Brevemente il nostro team di Web&Marketing che da anni sviluppa siti ed interfacce web elencherà 3misure minimali di cui dotarsi per garantire un livello di difesa basilare dagli attacchi che hanno come oggetto il nostro sito internet:
Quante volte pensiamo che una volta “fatto il sito” lo stesso rimanga in eterno perfettamente funzionante senza nessun update? Pensiamo a quante volte nella nostra vita abbiamo cambiato cellulare, passando dai modelli tradizionali fino agli smartphone più evoluti… e sempre su questo punto, quante volte siamo stati noi a volerlo cambiare perché effettivamente non più funzionante e quante volte invece la scelta ci è stata imposta dal mercato perché il nostro dispositivo non supportava più le nuove tecnologie?
Per un sito web vale ESATTAMENTE LO STESSO CONCETTO, che sia funzionante o meno ha un ciclo di vita dettato dal mercato e dall’evolversi della tecnologia e quando questo ciclo si esaurisce c’è poco da fare, il sito DEVE essere rifatto così come lo smartphone deve essere cambiato o l’auto sostituita a meno che non si voglia correre il rischio di ritrovarsi senza poter comunicare, o a piedi, oppure nel nostro caso con un malware di ultima generazione che a causa di una piattaforma obsoleta è riuscito ad “hackerare” il nostro sito web trovando un varco per provocare danni ben più importanti.
Chi di noi non ha mai notato negli indirizzi web il prefisso “https” con il lucchetto al posto del normale “http”? Ormai non ci facciamo quasi più caso visto che è una pratica che fortunatamente negli ultimi tempi si sta sempre più diffondendo però quello che permette di “taggare” il sito come sicuro e di aggiungere la “s” finale all’acronimo “http” è il cosiddetto certificato SSL.
I certificati digitali SSL (Secure Sockets Layer) sono protocolli che hanno la funzione di criptare il flusso di informazioni che vengono raccolte dal proprio sito in modo che qualsiasi dato, nel passaggio dal singolo PC alla rete, non possa essere “visto” da altri soggetti.Usare il certificato SSL non solo per siti web ma anche per domini di posta, servizi di file sharing, servizi di archiviazioni non serve solo a proteggere la trasmissione dati, sempre di più il certificato permette di essere certi che ci si sta connettendo al dominio corretto.

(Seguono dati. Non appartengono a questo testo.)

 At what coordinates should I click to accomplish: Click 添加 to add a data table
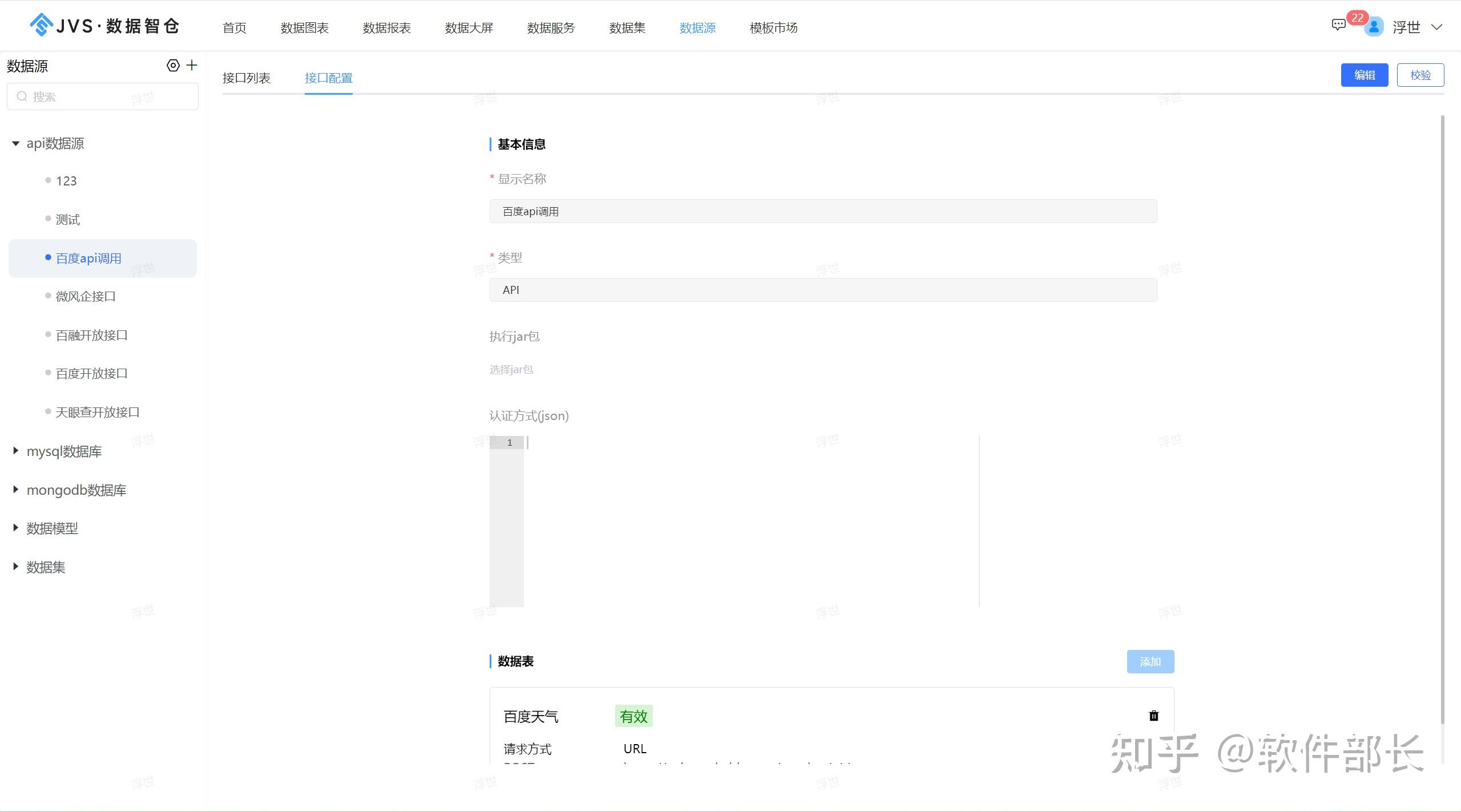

Che sia per un sito internet o per qualsiasi altro servizio “pubblicato” sulla rete il certificato SSL associato al servizio sta diventando un elemento tecnico da cui non si può più prescindere per garantire un livello di sicurezza accettabile nello scambio di informazioni.
Di che cosa si tratta? Anche se non ne conosciamo l’acronimo di sicuro ci abbiamo avuto a che fare molte volte durante la navigazione di siti web quando compiliamo un form online o inseriamo delle informazioni in specifici campi… in sostanza ci stiamo riferendo a quei test (come vedi immagine) in cui ci viene richiesto di compiere determinate azioni per verificare che siamo utenti umani ed impedire a dei programmi chiamati “bot” di utilizzare gli stessi canali per creare spam dal nostro indirizzo di posta pubblicato sul sito o per violare la sicurezza con operazioni di hacking come il brute force.
Di CAPTCHA ce ne sono di diverse tipologie, dall’inserimento del risultato di un’operazione matematica fino alla replica di una sequenza alfanumerica, spesso di difficile lettura e interpretazione perché distorta o offuscata.
Ultimamente dato che questi test si sono dimostrati facilmente aggirabili con le tecnologie più avanzate Google tramite il suo CAPTCHA denominato “No CAPTCHA reCAPTCHA” e le sue successive evoluzioni ha introdotto un nuovo test meno invasivo per l’utente (molte volte basta solo spuntare la casella “non sono un robot” o anche non fare nulla)attraverso il quale il programma è in grado di acquisire una serie di informazioni tecniche (indirizzo IP, cookie, ecc.) e comportamentali (movimento del mouse, tempo impiegato per rispondere) sufficienti per riconoscere con sufficiente grado di affidabilità se l’utente è umano o è una macchina (bot).